A web application that makes it easier for anyone to visualize and download over 1.4 billion rows of weather data from NOAA. This dashboard was created using the R programming language.
This will take you through a run down of using this application to compare weather data for a variety of different ski mountains. However, feel free to use the application yourself by clicking this link.
The purpose of this application is to provide easier access to publicly available weather data. NOAA, under the U.S. Department of Commerce has 1.4 billion and counting rows of weather data available to the public. However, accessing this data is very confined on it’s website. This application provides a solution to this by working directly with the NOAA API and giving user’s an alternative user interface.
There are a variety of parameters to access NOAA stations. User’s attention will first be drawn to the map. Here user’s can view weather stations according to state and county. For more precise result’s user’s can search locations in the search bar. This is hooked up to the Google places API so user’s can search places like Sun Valley ski resort. The application will mark these locations with a red circle. User’s can click red and blue circles, then apply the radius filter to get all stations within a certain amount of miles from the station.
Underneath the map the user is shown a list of stations present on the map.
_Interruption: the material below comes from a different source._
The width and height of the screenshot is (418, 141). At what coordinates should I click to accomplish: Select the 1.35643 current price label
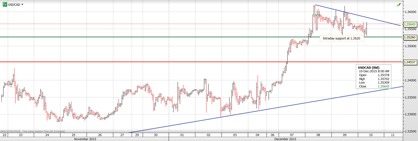(x=410, y=24)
The user is able to see a summary of the stations. The summary includes information like the date range of data available for the station and the different kind of data sets available. This allows the user to be more informed about the kind of data the user can request. It is important for the user to know what data they are fetching because if they are getting Daily Summaries for Park City Utah, they will be fetching over 200,000 observations.
Here the user has successfully fetched weather data for a few ski mountains. The user is presented with a table which they can use to organize the data using a few different parameters. The left show’s the data they have fetched for, and modifying the contents of that panel will affect what is shown on the table. The user can download the data to perform their own data analysis.
The user can then perform exploratory data analysis to visualize the data from within the application. They can use a variety of parameters to graph the data.
These values can be controlled to display what is graphed. For example, if the user does not wish to graph data from Squaw Valley, they can delete it then that data will not be displayed. There is also the ability to adjust the X axis to control the number of year’s being plotted.
This web application was built entirely using the R programming language. There is a framework called shiny that translates the R code into HTML, bootstrap CSS, and Javascript. This allows anyone to access the statistical powers of R. Shiny apps are able to be easily hosted using shinyapps.io.